Acht Jahre lebte sie mit den Eltern in Bjelogorsk, aber in Sonderansiedlung. Sie lernte den Verfolgten Michail Ganjak aus der Gegend von Starosamborsk kennen, der zwei Jahre jünger war als sie. Bis zu dem Zeitpunkt hatte er eine Strafe in Workuta verbüßt. Sie wurde von ihm schwanger. Als der Ehemann davon erfuhr, verließ er Jelena. 1963 wurde Tochter Nadjeschda geboren. Mit dem 15 Monate alten Töchterchen, den Eltern und der Familie ihrer Schwester kehrte sie 1965 in die Ukraine zurück. Sie ließ sich in der Ortschaft Selez, Sokalsker Bezirk im Gebiet Lwow nieder, wo sie bis heute lebt.

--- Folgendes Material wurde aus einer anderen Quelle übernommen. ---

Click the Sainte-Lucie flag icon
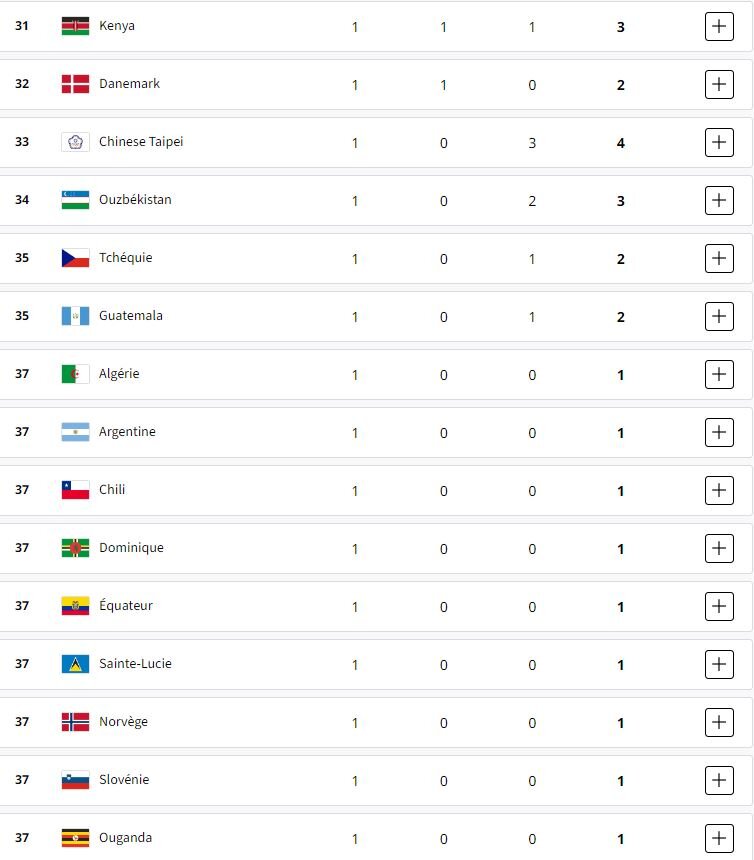754x860 pixels. [75, 664]
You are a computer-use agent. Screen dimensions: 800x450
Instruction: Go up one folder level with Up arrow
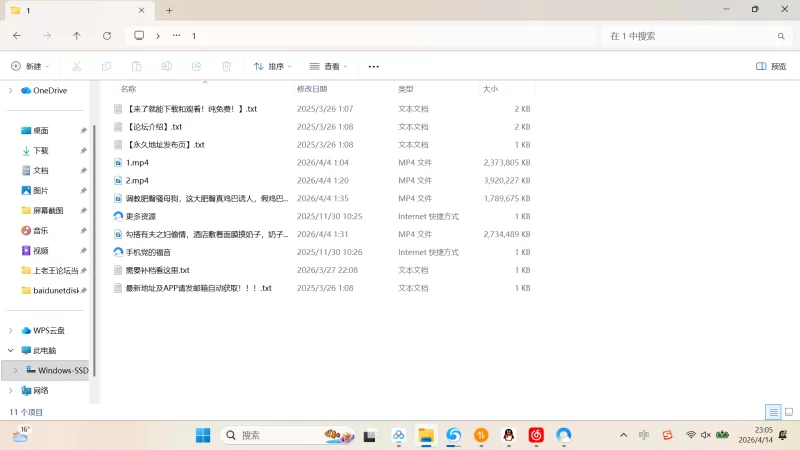77,35
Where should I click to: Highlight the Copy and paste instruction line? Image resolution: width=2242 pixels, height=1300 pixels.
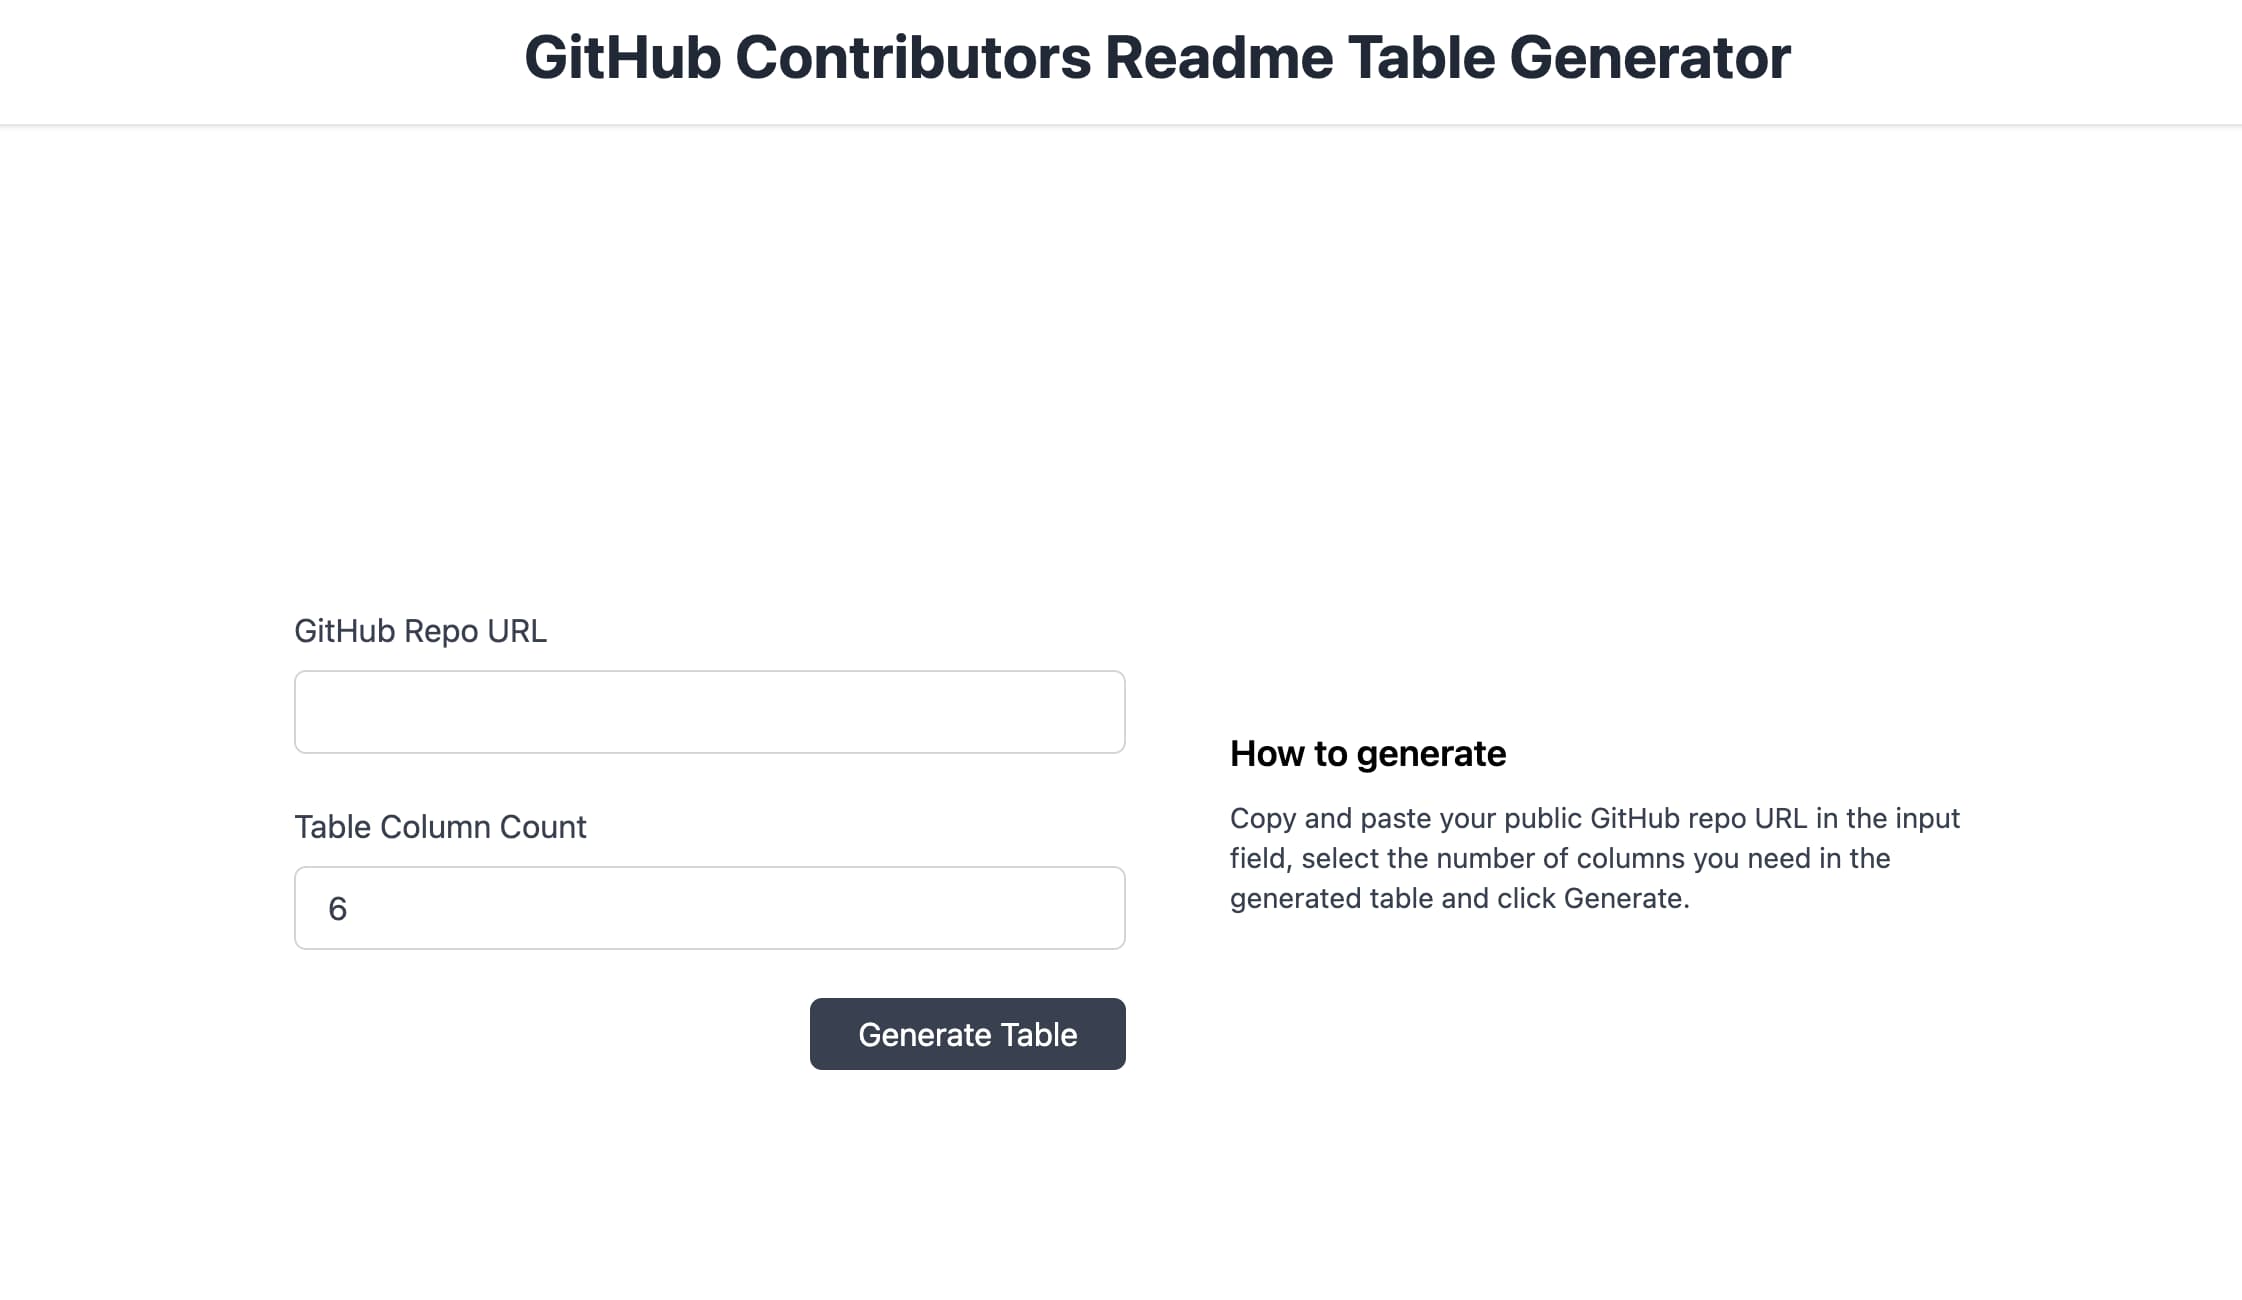[x=1594, y=818]
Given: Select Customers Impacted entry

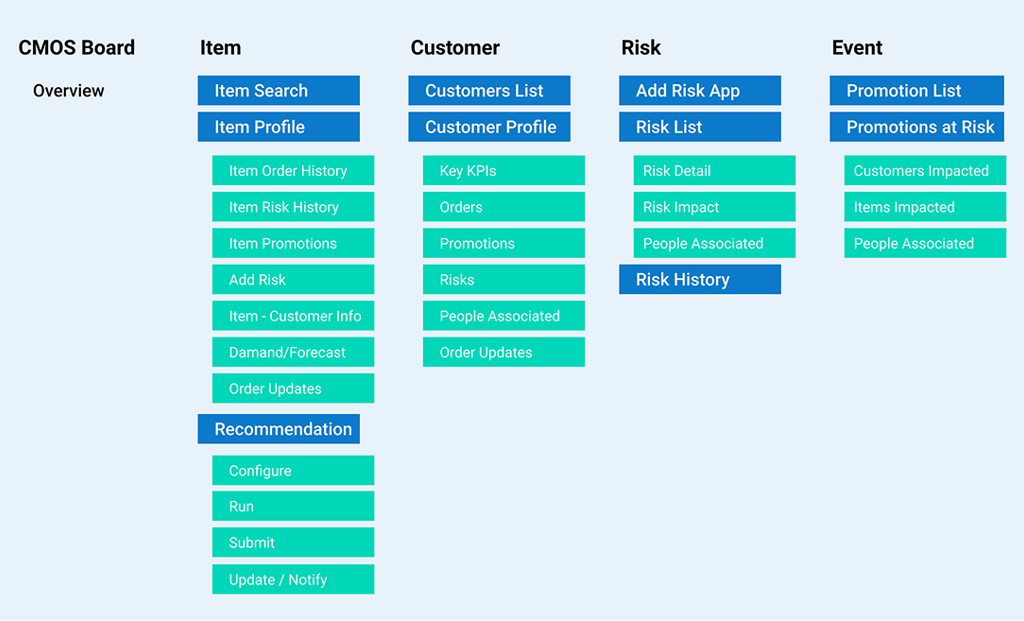Looking at the screenshot, I should pos(924,171).
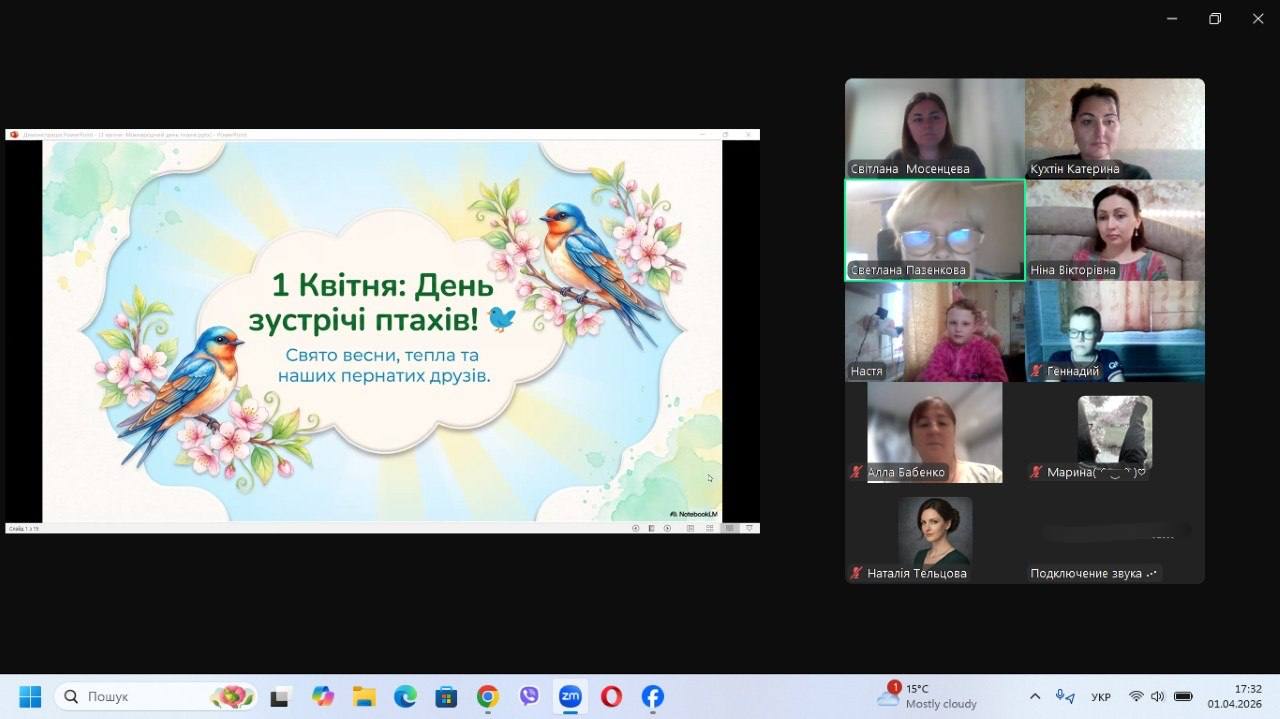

Vierundzwanzig Jahre lang arbeitete sie in einer Näherei. Sie verfügt über eine Rente von 1250 Hrywnja. Außerdem bekommt sie als Repressionsopfer noch 150 Hrywnja vom Bezirk dazu. Sie lebt mit ihrer Tochter Nadjeschda zusammen und hat zwei Enkelkinder in Lwow. Im April wird sie Urgroßmutter. Die Akte „Orisja“ und ihre Autobiographie, die von der Bezirksleiterin der Organisation Ukrainischer Nationalisten vor der Verhaftung geschrieben wurde, wurde im vergangenen Jahr im Mai gefunden. In der Umgebung von Schowkini (Nachbargebiet des Sokalsker Bezirks – „Kraina“) machten Historiker das Archiv der Organisation Ukrainischer Nationalisten und der Ukrainischen Aufständischen Armee mit den Akten von 70 Untergrundkämpfern, Verhör-Protokollen und Todesbeschreibungen von 15 Aufständischen aus. Ungefähr 300 Dokumente aus den Jahren 1945-1950 waren in einer Milchkanne aufbewahrt worden. Michail Paracjuk war es, der auf den Ort hinwies – in seiner Kindheit hatte der Vater ihm von dem Geheimnis erzählt. Von allen im Archiv erwähnten Personen ist „Orisja“ die einzige, die heute noch am Leben ist.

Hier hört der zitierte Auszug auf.